Дима Полицейский с иронической улыбкой оглядывается на прошлое: «Эта культура дала мне не только увлечение алкоголем, но и некий бэкграунд, который дал толчок для моего развития. Я уже 20 лет сильно увлечен американской историей и культурой, считая эту страну — плавильный котел великой, что видно на примере рокабилли-музыки — смешения черного и белого, фольклорной музыки европейских эмигрантов, аутентичного американского кантри и негритянских мотивов… Да и увлечение рокабилли заставило подумать и изучить трагедию Гражданской войны в Америке, без которой этой культуры бы не было. А то, что это когда-то дошло до Петербурга и я погрузился в это в 16 лет (а мне уже 42), помогло мне повзрослеть, прожив эту детскую увлеченность достаточно тупой музыкой, изучив побочно огромный культурный слой. Все, что здесь до сих пор есть и куда я захаживаю по старой памяти, — одни и те же лица десятки лет, поющие одно и то же. А если кто-то зажигается, то так же быстро угасает или уезжает из нашего болота на Запад или в Москву. Что в общем-то не грустно, а давным-давно скучно».

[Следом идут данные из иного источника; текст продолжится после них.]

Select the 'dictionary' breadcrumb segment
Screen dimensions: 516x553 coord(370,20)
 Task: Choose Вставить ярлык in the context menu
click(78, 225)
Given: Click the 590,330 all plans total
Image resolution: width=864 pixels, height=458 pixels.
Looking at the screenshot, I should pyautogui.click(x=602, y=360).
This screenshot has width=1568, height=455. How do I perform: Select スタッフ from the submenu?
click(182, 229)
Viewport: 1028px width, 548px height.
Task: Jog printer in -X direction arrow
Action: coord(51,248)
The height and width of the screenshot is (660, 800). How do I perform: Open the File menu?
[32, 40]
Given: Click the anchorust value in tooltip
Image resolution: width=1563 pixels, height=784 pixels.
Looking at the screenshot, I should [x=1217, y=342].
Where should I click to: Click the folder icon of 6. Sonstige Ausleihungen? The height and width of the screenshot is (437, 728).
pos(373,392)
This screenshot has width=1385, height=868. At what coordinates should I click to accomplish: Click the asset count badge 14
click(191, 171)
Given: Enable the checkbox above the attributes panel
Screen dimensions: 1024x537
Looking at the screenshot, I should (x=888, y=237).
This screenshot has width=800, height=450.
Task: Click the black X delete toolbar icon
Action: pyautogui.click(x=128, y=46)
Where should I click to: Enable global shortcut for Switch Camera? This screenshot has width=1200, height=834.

А Ермичев подводит оптимистичный итог: рокабилли — самая добрая культура, хоть и постаревшая вместе со своими участниками: «Пожалуй, больше всего в рокабилли поражает его жизнеспособность. Смотрите, давно уже нет ни тусовки «Тамтама», ни «Тен-клаба», ни «Тоннеля»… А рокабилли все так же вместе — и «старики», и неофиты. Покупают дорогую одежду, винил, мотоциклы Harley, тусуются, делают хорошую кассу в клубах и растят детей. И по сравнению с другими субкультурами процент самоубийств — нулевой. Постарели, конечно, но с кем не бывает? Солнцу «Sun records» далеко до заката».